Below is a listing; transcribe it exactly but without any images.

*** Opening of Task input ***

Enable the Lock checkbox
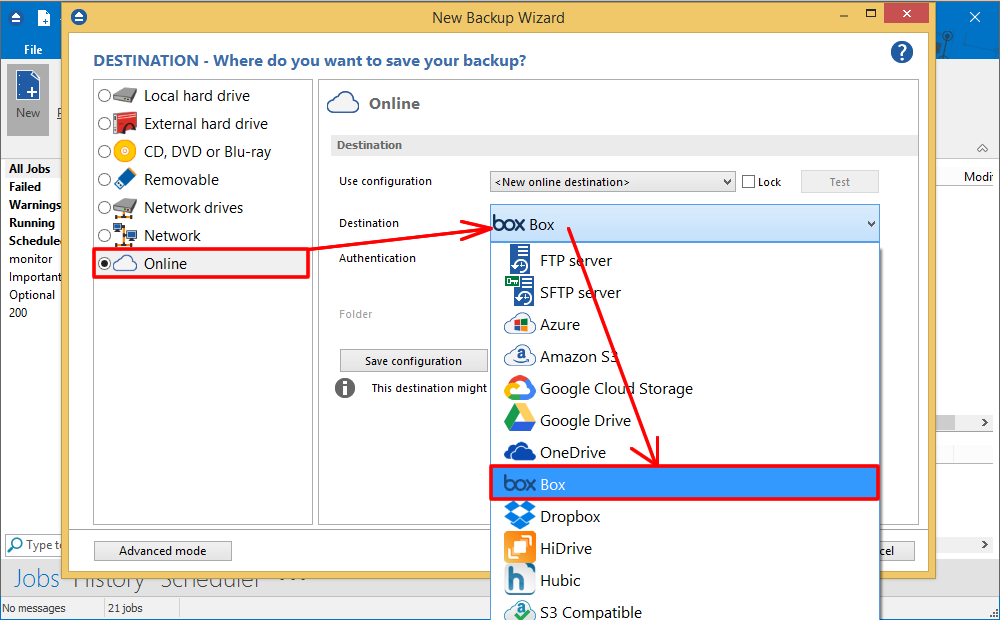 (748, 182)
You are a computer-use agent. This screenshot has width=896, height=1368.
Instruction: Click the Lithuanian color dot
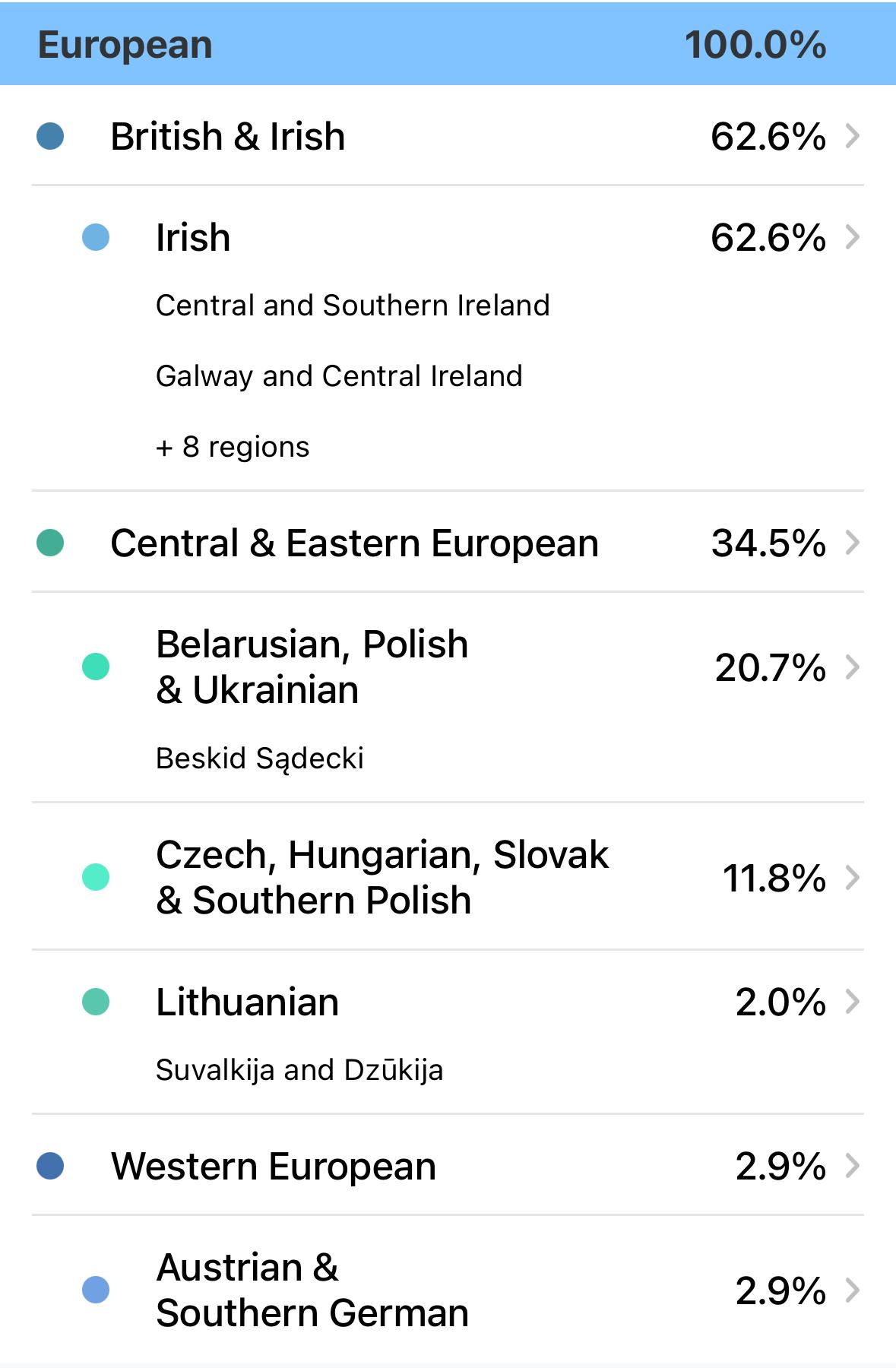coord(96,1002)
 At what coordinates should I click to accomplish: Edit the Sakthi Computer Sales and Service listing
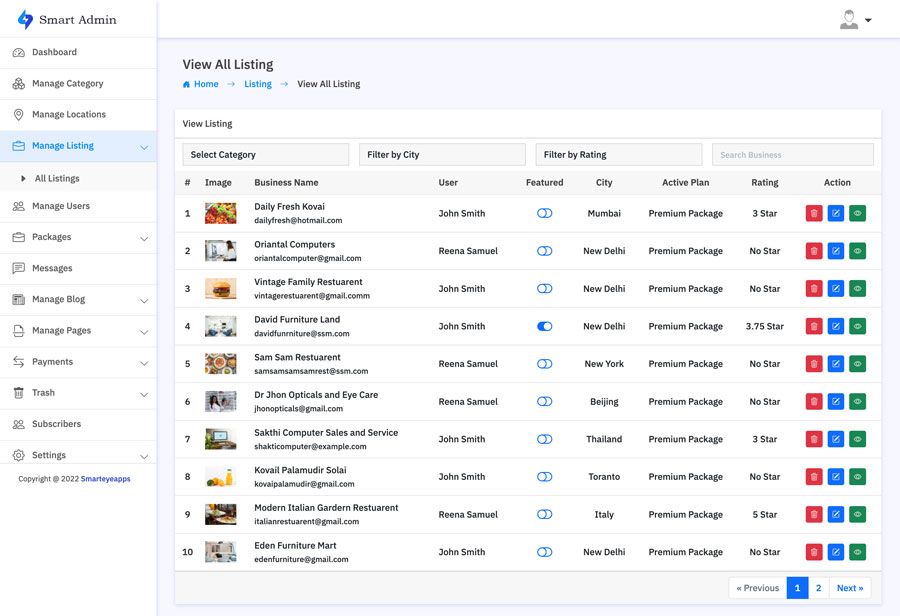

*** Close of Task input ***

_Task result_:
Enable the Lock checkbox
 (748, 182)
You are a computer-use agent. This screenshot has width=896, height=1368.
Instruction: Click the Lithuanian color dot
coord(96,1002)
 At what coordinates should I click to accomplish: Edit the Sakthi Computer Sales and Service listing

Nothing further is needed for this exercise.